— Task requirements —
Leave out the pictures and retype exactly the lines from the line with "Select Mon 8 Sep date" through the end of the listing below.

— Source material —
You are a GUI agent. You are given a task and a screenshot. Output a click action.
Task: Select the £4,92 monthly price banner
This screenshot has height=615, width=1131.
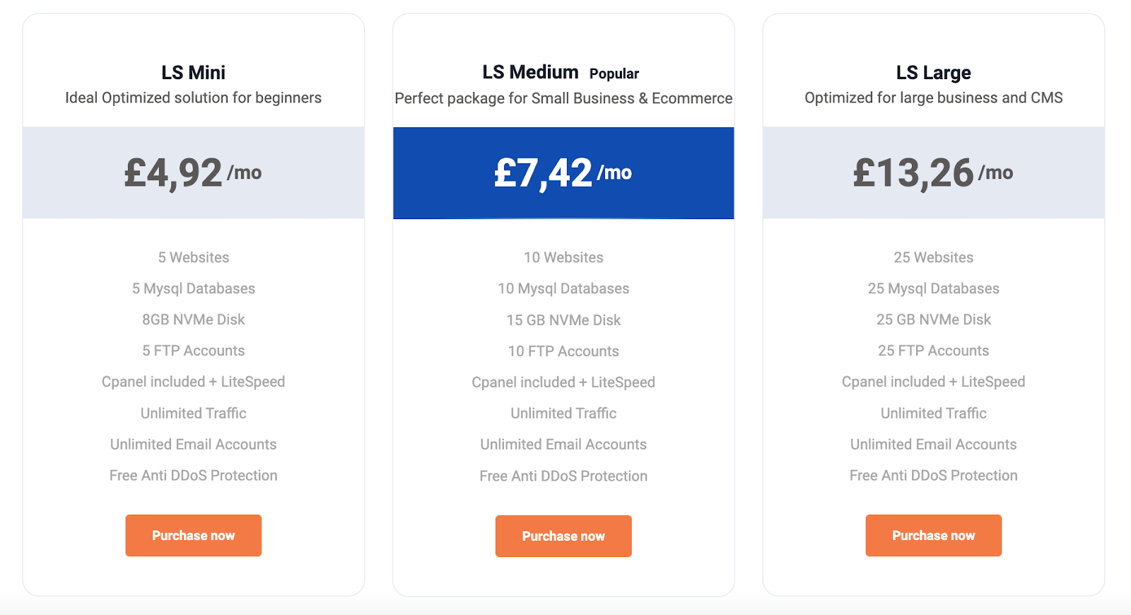coord(193,172)
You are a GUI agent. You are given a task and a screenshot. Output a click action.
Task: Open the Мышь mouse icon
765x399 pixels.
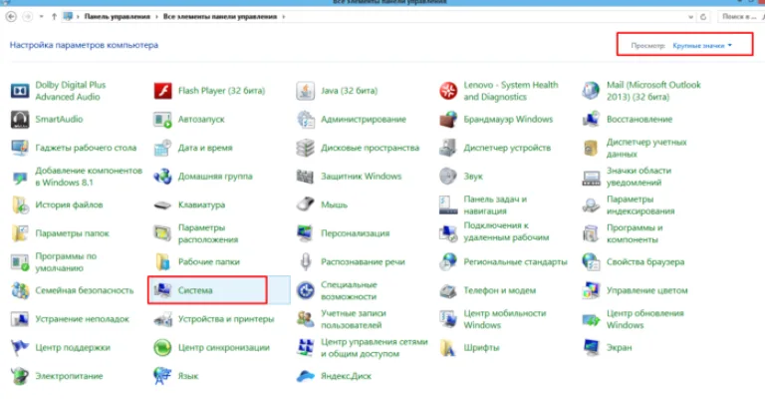(306, 204)

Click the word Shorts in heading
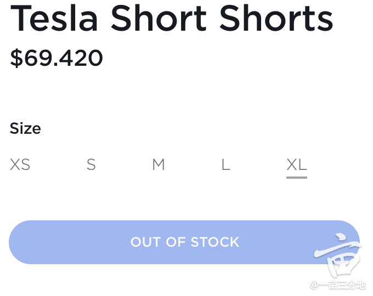[276, 18]
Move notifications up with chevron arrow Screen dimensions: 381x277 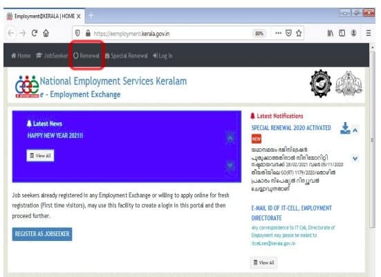pos(355,130)
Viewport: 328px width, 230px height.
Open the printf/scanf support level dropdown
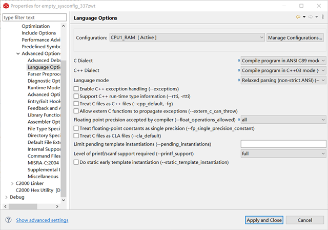click(x=283, y=153)
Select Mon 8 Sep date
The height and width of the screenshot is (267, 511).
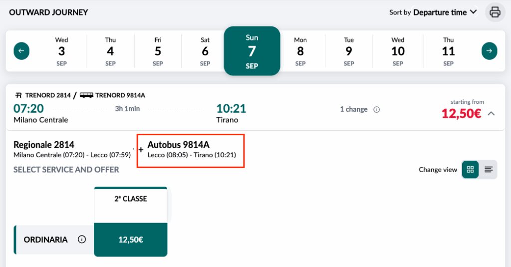coord(300,51)
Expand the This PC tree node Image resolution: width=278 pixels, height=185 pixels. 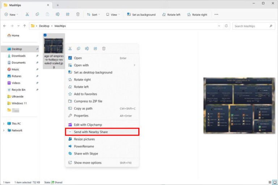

— Answer —
Select Mon 8 Sep date
The height and width of the screenshot is (267, 511).
coord(300,51)
Expand the This PC tree node Image resolution: width=278 pixels, height=185 pixels. 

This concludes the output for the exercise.